*ASSIGNMENT*.
Exactly as written, reproduce the lines from the beginning of the data through the line containing "Screen dimensions: 1250x878"; the pictures are not reproduced.

*RECORDS TO USE*.
*** Begin section ***

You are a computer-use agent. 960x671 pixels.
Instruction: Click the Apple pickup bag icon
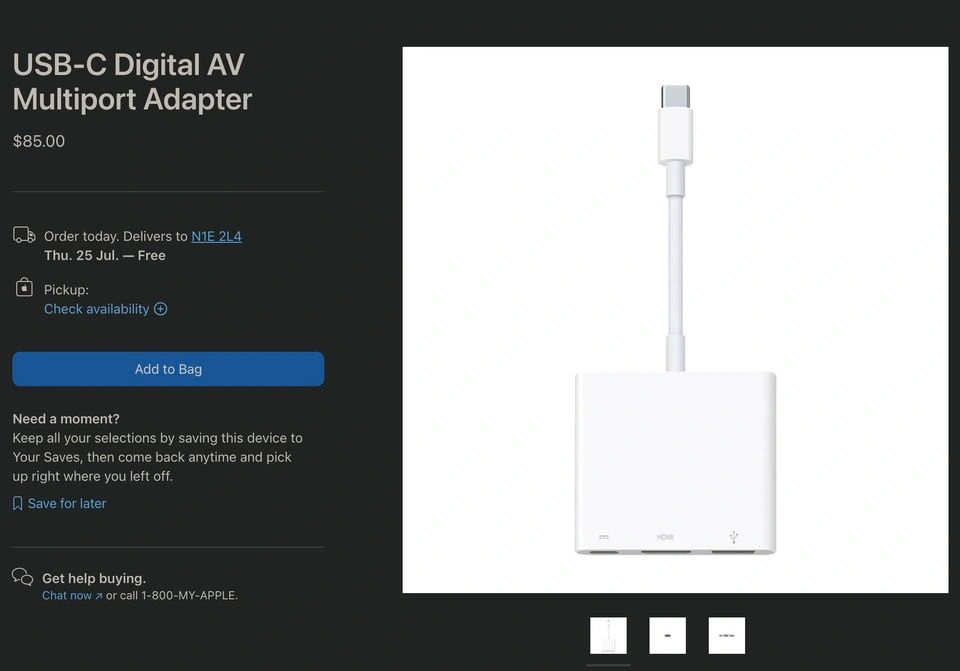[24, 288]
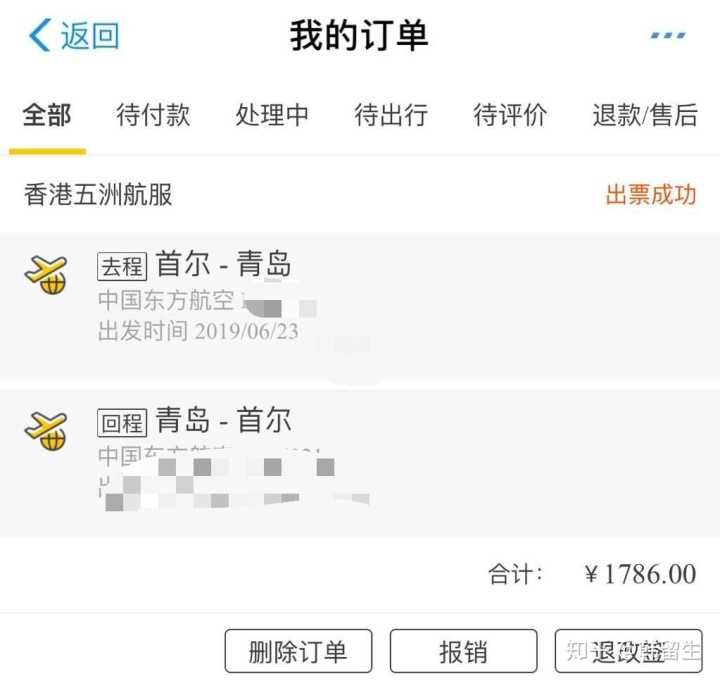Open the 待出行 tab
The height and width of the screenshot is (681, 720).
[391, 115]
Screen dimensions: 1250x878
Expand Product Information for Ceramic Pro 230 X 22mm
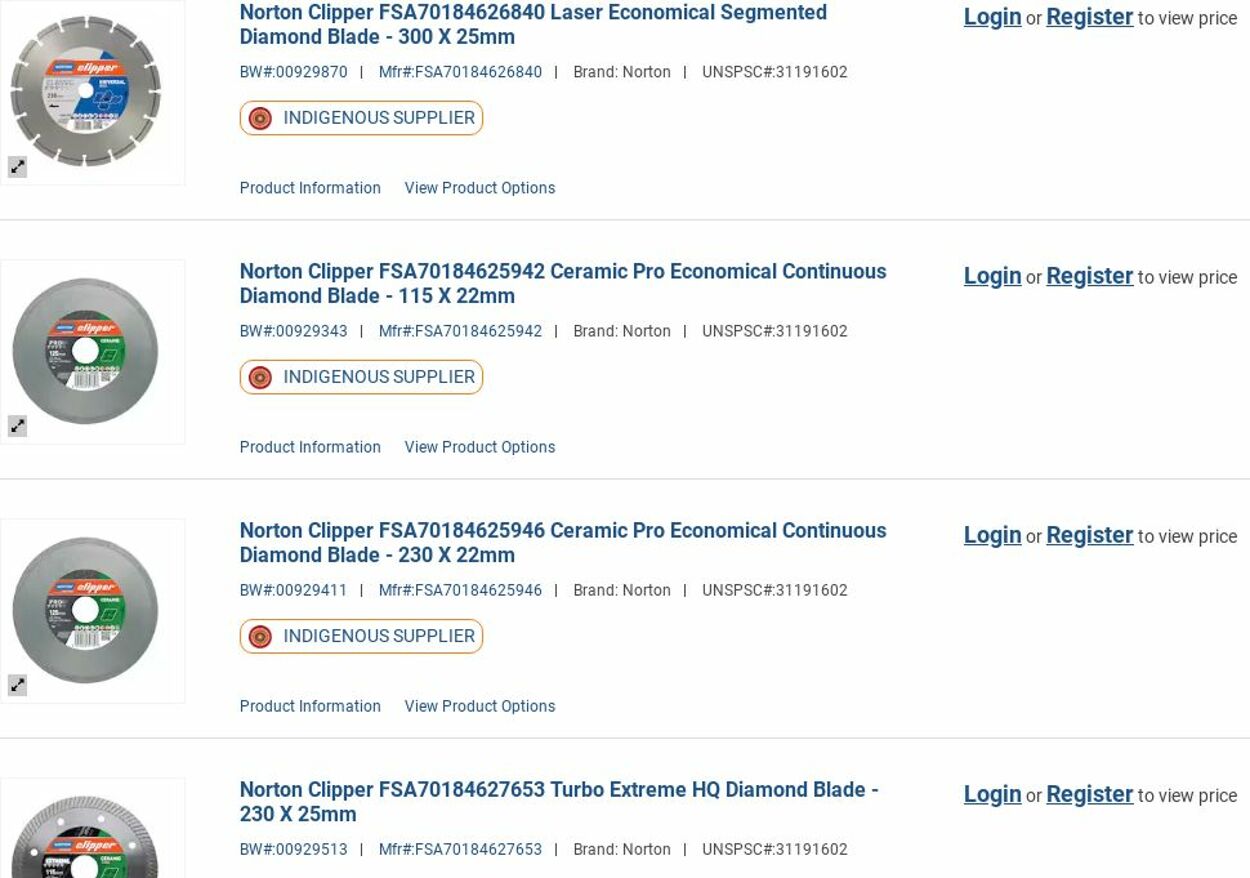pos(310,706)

*** End section ***

*RESPONSE TO THE TASK*.
You are a computer-use agent. 960x671 pixels.
Instruction: Click the Apple pickup bag icon
[24, 288]
Open the 待出行 tab
The height and width of the screenshot is (681, 720).
[391, 115]
Screen dimensions: 1250x878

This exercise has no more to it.